*** EXTRACTED ENTRIES ***

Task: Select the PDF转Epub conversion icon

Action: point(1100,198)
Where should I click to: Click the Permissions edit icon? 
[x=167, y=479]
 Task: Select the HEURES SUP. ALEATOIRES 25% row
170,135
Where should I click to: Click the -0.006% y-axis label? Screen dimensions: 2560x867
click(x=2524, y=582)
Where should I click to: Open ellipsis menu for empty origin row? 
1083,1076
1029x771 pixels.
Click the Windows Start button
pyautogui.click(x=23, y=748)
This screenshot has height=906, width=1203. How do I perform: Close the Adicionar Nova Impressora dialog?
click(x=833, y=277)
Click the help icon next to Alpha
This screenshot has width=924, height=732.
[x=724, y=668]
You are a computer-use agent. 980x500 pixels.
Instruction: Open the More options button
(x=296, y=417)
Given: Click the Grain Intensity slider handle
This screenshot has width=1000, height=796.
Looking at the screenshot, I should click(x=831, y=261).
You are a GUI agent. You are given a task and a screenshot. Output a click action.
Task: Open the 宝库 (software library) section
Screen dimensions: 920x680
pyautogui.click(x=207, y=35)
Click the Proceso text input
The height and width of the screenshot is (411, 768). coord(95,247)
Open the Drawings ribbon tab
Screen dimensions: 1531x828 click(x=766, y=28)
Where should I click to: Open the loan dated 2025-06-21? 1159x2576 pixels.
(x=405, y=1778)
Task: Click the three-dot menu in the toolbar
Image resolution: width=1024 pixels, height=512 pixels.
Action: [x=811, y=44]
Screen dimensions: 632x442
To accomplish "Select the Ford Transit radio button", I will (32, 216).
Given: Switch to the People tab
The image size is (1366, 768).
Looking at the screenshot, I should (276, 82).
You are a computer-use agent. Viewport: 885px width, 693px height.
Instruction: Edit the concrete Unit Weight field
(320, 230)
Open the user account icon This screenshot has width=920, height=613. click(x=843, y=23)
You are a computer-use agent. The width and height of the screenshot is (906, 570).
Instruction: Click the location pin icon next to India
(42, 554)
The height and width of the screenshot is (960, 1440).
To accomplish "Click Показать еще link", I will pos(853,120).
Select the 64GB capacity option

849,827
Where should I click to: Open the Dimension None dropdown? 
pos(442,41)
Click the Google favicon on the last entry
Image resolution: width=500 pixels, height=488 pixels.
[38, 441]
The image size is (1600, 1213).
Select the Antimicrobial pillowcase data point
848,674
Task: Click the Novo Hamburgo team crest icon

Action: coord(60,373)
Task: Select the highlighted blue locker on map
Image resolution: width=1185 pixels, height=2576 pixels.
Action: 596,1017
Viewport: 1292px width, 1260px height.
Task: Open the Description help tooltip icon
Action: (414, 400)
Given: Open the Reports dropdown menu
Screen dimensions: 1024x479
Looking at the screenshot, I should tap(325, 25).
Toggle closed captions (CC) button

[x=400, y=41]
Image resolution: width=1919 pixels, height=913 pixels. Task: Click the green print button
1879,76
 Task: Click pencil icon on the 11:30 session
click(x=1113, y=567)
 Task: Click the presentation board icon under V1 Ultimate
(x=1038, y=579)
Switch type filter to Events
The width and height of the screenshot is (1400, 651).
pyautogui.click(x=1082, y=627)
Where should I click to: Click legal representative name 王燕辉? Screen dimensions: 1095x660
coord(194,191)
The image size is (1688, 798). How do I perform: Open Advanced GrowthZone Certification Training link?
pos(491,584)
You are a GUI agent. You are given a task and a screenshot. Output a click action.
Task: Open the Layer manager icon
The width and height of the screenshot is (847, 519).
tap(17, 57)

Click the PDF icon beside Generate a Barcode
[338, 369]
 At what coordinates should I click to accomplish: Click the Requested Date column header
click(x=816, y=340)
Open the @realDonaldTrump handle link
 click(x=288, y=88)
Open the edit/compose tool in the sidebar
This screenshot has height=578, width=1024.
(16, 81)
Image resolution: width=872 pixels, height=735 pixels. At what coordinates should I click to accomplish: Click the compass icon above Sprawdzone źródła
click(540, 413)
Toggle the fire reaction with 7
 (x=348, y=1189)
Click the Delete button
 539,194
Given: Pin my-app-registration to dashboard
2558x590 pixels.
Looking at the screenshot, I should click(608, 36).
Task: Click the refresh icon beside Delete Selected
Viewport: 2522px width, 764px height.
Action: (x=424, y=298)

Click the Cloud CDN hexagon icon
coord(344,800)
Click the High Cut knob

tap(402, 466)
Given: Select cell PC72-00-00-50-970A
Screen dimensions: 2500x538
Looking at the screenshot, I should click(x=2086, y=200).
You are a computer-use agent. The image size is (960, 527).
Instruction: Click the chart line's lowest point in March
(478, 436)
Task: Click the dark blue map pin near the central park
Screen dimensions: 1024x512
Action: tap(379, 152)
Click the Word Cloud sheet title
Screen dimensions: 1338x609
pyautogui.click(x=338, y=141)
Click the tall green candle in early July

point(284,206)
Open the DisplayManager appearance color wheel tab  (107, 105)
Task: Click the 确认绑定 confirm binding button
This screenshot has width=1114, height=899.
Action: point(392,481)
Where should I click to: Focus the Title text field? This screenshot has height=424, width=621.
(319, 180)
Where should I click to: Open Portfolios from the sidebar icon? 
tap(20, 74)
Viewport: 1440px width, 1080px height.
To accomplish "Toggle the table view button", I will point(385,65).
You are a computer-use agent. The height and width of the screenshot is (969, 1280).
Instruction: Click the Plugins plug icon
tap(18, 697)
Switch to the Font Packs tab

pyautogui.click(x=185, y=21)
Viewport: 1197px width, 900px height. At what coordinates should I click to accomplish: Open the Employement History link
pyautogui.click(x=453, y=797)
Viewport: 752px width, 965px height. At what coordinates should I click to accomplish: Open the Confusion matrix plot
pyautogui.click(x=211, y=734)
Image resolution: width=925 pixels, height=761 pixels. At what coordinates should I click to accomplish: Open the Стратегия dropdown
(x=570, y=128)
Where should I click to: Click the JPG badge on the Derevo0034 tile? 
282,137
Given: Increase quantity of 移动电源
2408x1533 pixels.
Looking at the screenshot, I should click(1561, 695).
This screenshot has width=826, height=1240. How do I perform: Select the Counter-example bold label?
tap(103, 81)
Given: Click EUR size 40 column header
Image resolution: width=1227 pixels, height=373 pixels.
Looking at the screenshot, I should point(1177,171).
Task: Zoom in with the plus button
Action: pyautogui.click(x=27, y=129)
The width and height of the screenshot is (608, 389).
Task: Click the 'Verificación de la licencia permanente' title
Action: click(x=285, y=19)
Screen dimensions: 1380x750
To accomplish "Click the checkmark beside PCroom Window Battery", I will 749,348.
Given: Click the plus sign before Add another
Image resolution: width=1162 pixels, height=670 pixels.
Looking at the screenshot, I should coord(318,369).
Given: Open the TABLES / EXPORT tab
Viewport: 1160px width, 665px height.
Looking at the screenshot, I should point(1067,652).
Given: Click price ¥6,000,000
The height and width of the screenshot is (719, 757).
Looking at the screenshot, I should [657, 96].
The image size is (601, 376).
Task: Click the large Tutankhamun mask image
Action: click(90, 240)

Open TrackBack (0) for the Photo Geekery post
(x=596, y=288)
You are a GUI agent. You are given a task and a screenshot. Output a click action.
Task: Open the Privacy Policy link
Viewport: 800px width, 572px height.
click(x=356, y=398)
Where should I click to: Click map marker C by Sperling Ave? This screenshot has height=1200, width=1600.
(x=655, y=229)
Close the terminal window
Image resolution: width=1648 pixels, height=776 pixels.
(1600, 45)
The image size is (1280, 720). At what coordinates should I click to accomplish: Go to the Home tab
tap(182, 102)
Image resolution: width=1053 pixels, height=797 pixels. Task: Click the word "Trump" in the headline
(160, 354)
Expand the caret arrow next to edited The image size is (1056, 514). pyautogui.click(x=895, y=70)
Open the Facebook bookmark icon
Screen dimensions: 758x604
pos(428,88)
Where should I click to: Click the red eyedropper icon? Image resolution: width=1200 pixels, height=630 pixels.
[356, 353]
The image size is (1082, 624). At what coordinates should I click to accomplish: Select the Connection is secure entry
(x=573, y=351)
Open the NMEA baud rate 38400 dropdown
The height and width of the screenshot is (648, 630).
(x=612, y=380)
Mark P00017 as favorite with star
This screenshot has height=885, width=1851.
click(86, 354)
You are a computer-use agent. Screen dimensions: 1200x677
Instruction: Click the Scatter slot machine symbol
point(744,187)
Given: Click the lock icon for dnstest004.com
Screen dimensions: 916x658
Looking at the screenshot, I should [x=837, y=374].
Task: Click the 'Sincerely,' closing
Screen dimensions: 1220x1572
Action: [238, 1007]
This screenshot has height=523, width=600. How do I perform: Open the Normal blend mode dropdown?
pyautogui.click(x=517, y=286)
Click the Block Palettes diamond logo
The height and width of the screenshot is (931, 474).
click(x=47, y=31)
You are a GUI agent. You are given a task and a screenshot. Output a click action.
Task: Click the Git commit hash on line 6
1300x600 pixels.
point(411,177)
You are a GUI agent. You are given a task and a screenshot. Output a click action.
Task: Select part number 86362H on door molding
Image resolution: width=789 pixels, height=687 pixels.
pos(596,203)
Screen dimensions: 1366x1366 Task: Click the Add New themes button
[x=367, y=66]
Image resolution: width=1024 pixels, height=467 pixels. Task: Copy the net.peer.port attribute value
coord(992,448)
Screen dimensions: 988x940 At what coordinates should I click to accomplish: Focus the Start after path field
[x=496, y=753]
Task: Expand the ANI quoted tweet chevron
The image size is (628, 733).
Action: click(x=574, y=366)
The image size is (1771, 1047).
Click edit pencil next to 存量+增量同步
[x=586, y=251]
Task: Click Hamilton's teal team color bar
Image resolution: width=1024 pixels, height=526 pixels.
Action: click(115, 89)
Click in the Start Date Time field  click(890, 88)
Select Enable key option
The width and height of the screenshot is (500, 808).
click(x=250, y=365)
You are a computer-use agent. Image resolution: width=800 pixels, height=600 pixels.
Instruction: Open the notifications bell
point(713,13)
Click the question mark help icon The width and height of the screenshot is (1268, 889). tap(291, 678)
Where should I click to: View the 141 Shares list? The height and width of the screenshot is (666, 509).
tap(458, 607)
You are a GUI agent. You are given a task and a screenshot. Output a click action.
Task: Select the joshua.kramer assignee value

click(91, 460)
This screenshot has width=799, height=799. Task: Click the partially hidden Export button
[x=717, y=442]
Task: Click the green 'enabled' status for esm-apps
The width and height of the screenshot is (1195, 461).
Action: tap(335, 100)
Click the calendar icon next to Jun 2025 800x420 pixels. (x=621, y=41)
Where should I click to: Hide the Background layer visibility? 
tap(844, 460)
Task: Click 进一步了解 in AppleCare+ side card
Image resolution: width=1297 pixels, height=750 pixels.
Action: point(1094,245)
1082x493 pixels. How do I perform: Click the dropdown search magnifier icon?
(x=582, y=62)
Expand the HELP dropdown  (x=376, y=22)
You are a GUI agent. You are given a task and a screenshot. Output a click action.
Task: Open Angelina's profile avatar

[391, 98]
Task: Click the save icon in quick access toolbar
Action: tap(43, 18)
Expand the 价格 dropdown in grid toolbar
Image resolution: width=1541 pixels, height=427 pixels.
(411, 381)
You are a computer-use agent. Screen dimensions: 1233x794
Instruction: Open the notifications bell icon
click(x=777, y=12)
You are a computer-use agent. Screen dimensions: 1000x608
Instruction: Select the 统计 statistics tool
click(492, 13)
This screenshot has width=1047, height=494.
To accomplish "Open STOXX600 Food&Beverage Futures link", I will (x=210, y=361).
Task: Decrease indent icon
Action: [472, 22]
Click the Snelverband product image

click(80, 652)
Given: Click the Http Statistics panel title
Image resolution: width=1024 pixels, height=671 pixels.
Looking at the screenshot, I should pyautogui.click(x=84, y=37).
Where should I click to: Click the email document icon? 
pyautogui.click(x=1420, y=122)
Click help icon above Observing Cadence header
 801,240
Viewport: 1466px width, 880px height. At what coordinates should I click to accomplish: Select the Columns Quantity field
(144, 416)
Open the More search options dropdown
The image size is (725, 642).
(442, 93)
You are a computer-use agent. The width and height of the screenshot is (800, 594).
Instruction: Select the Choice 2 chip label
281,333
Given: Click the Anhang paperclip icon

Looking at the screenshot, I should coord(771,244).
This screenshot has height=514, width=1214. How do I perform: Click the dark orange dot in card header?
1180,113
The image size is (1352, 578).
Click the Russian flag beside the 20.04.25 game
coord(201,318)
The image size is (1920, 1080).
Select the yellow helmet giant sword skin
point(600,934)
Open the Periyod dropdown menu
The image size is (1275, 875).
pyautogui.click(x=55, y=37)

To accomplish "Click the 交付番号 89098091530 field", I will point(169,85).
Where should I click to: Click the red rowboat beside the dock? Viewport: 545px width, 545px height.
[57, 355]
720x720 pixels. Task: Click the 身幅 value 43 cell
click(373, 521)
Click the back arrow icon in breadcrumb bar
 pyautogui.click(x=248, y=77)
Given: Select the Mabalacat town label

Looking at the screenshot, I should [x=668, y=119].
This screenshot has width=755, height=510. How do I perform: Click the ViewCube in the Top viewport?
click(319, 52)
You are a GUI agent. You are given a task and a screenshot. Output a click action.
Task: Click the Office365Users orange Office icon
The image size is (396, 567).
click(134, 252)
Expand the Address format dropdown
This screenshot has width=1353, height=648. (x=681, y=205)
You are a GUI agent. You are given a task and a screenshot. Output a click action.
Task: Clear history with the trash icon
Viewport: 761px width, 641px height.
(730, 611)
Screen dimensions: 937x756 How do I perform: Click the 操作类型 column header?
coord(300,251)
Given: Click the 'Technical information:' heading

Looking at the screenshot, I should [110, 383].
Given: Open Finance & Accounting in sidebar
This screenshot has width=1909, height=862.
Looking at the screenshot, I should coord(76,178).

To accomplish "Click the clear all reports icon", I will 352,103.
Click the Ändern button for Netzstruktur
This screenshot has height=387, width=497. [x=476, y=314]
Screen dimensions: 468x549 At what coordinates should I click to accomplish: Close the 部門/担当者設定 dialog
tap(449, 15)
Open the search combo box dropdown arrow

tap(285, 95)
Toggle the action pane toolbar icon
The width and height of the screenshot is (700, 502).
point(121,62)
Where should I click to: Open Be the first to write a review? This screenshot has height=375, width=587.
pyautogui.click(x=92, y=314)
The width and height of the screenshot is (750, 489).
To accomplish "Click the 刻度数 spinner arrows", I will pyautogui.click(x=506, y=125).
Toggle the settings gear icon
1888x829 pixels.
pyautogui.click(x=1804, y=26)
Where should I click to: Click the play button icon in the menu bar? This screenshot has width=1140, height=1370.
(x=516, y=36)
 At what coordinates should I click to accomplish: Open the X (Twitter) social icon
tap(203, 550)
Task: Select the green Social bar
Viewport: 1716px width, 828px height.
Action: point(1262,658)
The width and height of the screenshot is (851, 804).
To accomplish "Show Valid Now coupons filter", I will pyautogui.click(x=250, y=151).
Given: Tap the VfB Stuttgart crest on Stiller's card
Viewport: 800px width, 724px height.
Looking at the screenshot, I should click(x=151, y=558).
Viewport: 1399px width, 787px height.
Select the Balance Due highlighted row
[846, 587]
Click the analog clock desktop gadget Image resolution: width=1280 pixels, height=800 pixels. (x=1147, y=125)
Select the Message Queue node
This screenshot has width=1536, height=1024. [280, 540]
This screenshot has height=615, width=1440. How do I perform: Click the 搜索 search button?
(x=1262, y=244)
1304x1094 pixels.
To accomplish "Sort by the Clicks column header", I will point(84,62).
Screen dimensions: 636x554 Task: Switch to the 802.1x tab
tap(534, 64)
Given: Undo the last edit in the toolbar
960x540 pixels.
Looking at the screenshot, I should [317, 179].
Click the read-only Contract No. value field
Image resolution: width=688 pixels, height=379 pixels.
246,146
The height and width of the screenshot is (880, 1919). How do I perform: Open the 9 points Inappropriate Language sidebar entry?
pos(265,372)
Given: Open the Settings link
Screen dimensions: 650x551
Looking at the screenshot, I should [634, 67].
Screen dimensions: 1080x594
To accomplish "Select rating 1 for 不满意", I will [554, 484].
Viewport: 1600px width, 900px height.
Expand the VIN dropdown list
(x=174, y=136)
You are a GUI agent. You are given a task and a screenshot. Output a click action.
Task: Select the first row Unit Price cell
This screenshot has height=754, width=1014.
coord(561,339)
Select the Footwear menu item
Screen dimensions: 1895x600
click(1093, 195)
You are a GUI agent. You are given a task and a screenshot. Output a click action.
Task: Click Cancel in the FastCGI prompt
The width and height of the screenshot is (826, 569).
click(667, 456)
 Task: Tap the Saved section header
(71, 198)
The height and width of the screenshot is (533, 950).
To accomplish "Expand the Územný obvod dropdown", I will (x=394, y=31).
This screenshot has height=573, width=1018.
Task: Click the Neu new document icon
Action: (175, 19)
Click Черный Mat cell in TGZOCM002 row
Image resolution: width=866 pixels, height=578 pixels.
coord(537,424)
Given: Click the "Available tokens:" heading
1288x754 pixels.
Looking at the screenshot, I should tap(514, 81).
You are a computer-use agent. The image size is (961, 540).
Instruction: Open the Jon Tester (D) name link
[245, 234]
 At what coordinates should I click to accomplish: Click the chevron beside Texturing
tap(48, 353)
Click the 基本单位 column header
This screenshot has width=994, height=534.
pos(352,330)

***

● WHAT YOU HAVE TO DO: Would you count the lines in the entries that hold "blue" and reply with only the count?

● RESULT: 2